The high expectations for PARPi efficacy in CRPC treatment are further reflected by 10 currently recruiting clinical trials with the aim to examine rucaparib in combination with other anticancer treatments or as monotherapy. Preliminary results of the phase II study TRITON2 demonstrated high ORR (43.9%) with durable response over 24 weeks for the majority of mCRPC patients carrying BRCA mutations. However, only poor response could be achieved for patients with other mutations than BRCA [19]. Similar interim results were presented for the GALAHAD phase II study with highest ORR (41%) and rPFS of 8.2 months for BRCA mutated CRPC patients treated with the PARPi niraparib [20].
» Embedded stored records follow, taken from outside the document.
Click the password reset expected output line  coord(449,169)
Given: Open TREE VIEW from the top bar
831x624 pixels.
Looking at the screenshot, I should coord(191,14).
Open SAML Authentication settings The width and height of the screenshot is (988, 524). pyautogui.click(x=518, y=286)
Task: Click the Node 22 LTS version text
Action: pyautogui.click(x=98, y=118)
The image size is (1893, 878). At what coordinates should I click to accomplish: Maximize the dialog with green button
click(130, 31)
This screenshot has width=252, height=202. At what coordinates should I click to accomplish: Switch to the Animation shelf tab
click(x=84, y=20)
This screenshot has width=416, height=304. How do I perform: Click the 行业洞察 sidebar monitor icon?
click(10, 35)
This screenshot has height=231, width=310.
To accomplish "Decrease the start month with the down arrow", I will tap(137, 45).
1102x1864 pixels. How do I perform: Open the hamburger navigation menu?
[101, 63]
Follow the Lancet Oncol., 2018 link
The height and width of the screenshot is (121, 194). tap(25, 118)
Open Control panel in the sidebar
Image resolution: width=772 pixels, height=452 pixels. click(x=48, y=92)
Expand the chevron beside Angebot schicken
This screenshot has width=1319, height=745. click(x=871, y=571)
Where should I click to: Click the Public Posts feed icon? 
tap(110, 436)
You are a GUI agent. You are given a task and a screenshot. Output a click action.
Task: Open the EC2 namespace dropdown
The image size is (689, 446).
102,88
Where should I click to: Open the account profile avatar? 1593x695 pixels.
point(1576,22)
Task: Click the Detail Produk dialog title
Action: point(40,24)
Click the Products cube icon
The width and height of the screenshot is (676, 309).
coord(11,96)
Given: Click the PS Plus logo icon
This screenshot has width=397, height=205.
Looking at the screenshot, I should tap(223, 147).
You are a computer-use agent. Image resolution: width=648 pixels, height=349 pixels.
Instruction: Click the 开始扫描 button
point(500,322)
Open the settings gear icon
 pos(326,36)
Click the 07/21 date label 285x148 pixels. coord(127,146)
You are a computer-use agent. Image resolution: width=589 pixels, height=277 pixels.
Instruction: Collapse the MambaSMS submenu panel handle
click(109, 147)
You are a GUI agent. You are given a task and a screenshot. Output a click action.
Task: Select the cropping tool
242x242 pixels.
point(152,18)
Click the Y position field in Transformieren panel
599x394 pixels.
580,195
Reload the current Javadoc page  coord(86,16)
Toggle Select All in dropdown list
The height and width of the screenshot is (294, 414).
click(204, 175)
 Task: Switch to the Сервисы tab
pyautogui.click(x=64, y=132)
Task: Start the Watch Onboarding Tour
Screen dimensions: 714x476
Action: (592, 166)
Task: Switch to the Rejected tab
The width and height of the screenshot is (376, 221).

Besides combinatorial therapies of PARPi, antihormonal agents and chemotherapy, the clinical research focus has recently been placed on the question whether PARP inhibition together with immune checkpoint inhibition would show antitumor activity. Several preclinical studies confirmed that PARP inhibition triggers STING activation and promotes type I immunity, which may benefit in increased inflammation and tumor immune infiltration [21]. To our knowledge, there are two currently recruiting phase II trials investigating this topic in CRPC. With final results pending, these two studies are currently assessing the combination of PD-L1 inhibitors avelumab with talazoparib and durvalumab with olaparib, respectively. The latter combination was tested in 17 CRPC patients with preliminary response rates of 53% for those with DDR gene mutations. The treatment increased immune response in some patients by enhancing dendritic cell maturation, CD4+ and CD8+ T‑cell activity, which correlated with prolonged rPFS [22].

Take home message

PARP inhibitors are promising novel targeting agents for multiple cancer entities. All PARP inhibitors under development have shown significant clinical benefits for BRCA1/2 mutation carriers suffering from prostate cancer and partially for patients with other homologous recombination repair (HRR) defects. Altogether, data from currently ongoing trials are very likely to change the landscape and treatment standard of HRR-deficient prostate cancer and make DNA-damage repair gene mutation status testing required for all prostate cancer patients in the future.